* _Provided text_:
+++
- VCD cover
- Directed by: Muktha S. Sundar
- Written by: Sunil Kumar Desai Crazy Mohan
- Produced by: Muktha S Ravi Muktha Srinivasan
- Starring: Vikram Sriram Prema Karan
- Cinematography: C. H. Rajkumar
- Edited by: K. Sampath
- Music by: Ilaiyaraaja
- Production company: Muktha Films
- Release date: 6 March 1998;
- Running time: 171 minutes
- Country: India
- Language: Tamil

= Kangalin Vaarthaigal =

Kangalin Vaarthaigal is a 1998 Indian Tamil-language film directed by Muktha S. Sundar. The film stars Vikram, newcomer Sriram, Prema and Karan. It is a remake of the 1996 Kannada film Nammoora Mandara Hoove. The film was released on 6 March 1998.

== Production ==
The film marked Muktha Srinivasan's 50th year in the film industry. Though Vikram's big budget film, Ullaasam (1997), became a box office failure, the producers still offered him the chance to star in a multistarrer project since they felt that he could not carry a film on his own. Newcomer Sriram, who was a medical student, was subsequently added to the cast.
+++
* _Task instructions_:
#1 In the Kangalin Vaarthaigal article, rewrite the paragraph beginning "The film marked Muktha Srinivasan's 50th year" as a short bulleted list that keeps its main facts.
#2 From the Kangalin Vaarthaigal article, extract the passage starting with "Kangalin Vaarthaigal is" and going on through "to the cast.".
#3 Extend the Kangalin Vaarthaigal article past its final sentence.

* _Supplied material_:
+++
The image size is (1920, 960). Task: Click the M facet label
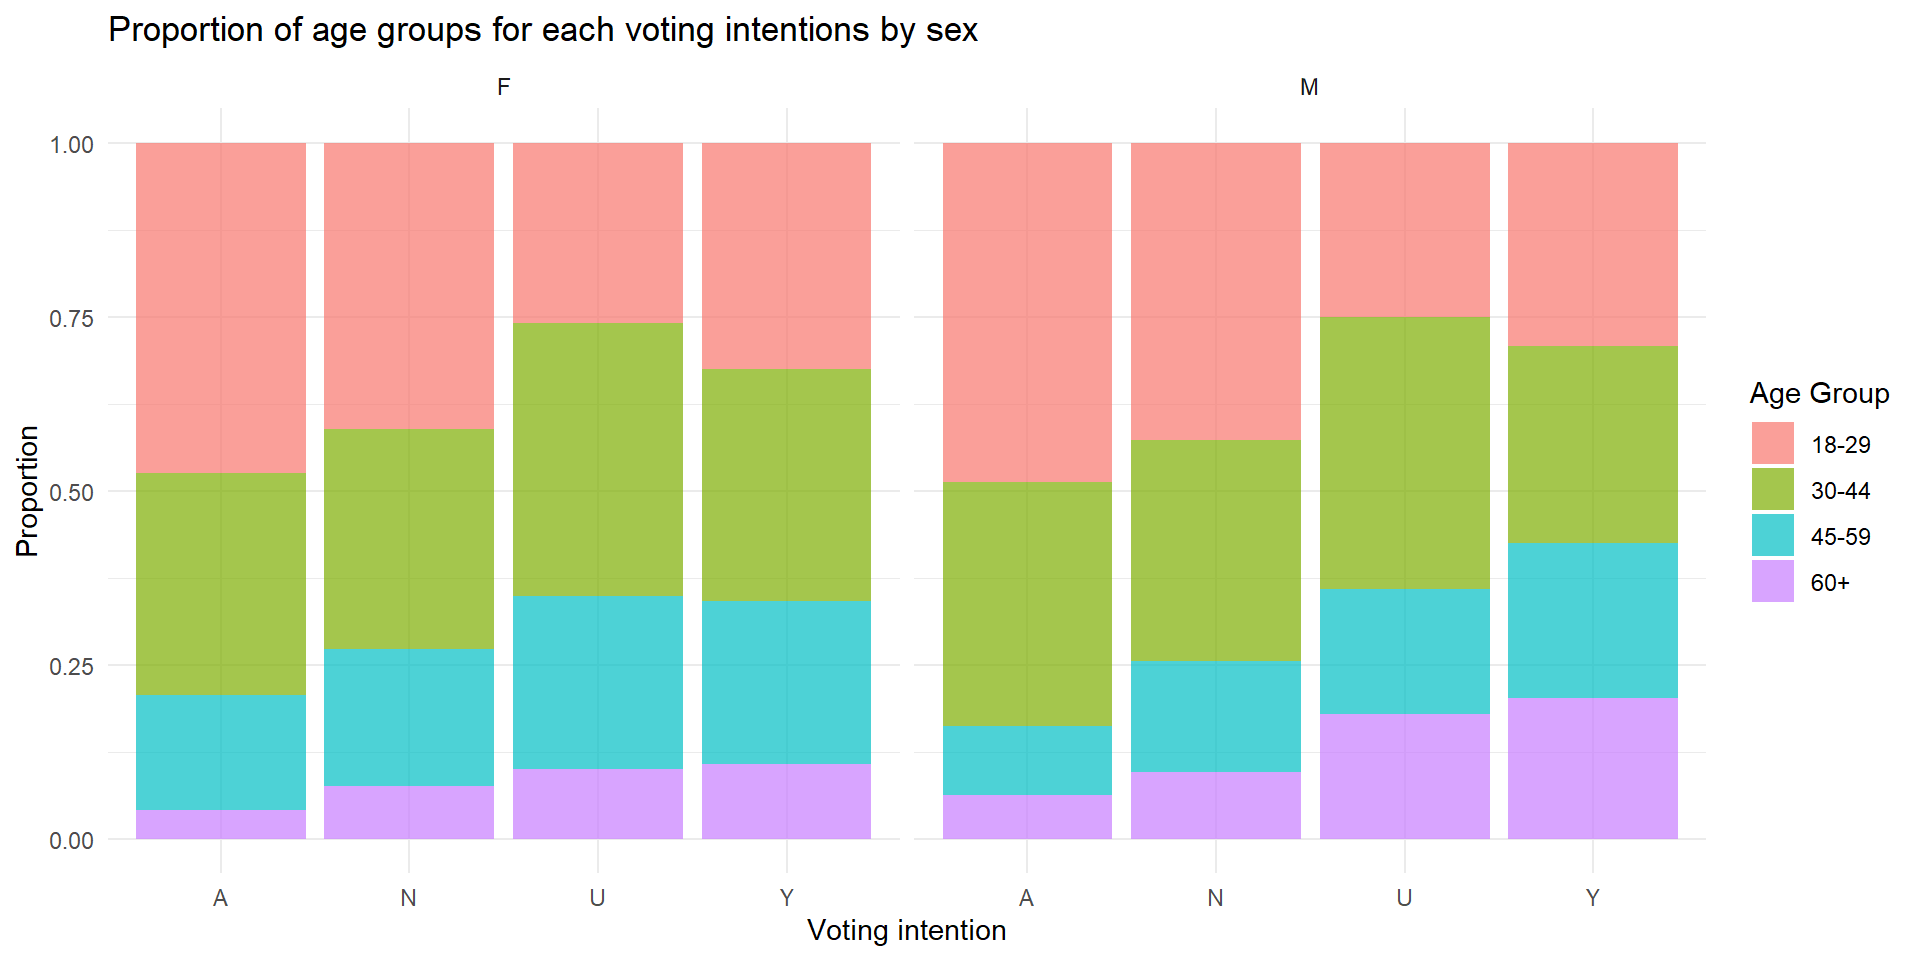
+++
* _Exercise results_:
#1
- The film marked Muktha Srinivasan's 50th year in the film industry.
- Vikram's big-budget film Ullaasam (1997) failed at the box office.
- The producers still offered him a role in a multistarrer project because they felt he could not carry a film on his own.
- Newcomer Sriram, a medical student, was then added to the cast.

#2
Kangalin Vaarthaigal is a 1998 Indian Tamil-language film directed by Muktha S. Sundar. The film stars Vikram, newcomer Sriram, Prema and Karan. It is a remake of the 1996 Kannada film Nammoora Mandara Hoove. The film was released on 6 March 1998.

== Production ==
The film marked Muktha Srinivasan's 50th year in the film industry. Though Vikram's big budget film, Ullaasam (1997), became a box office failure, the producers still offered him the chance to star in a multistarrer project since they felt that he could not carry a film on his own. Newcomer Sriram, who was a medical student, was subsequently added to the cast.

#3
== Soundtrack ==
Music was composed by Ilaiyaraaja. All the songs from the Kannada film were retained, which had also been composed by Ilaiyaraaja.

| Song | Singers | Lyrics |
| "Alli Sundaravalli" | Arunmozhi, Harini | Palani Bharathi |
| "En Idhayam" | P. Unnikrishnan | Ilandevan |
| "Indha Kadhal" | Bhavatharini, P. Unnikrishnan | Muthulingam |
| "Muthu Muthu" | Harini, Mano | Palani Bharathi |
| "Nenjathin Geethame" | Bhavatharini | Ilandevan |
| "Sree Ramane" | K. S. Chithra, Ilaiyaraaja |

== Reception ==
D. S. Ramanujam from The Hindu wrote, "the concluding portions where the three meet in a clash of emotions, the boys being beaten by a level- headed girl, requires some more depth in handling."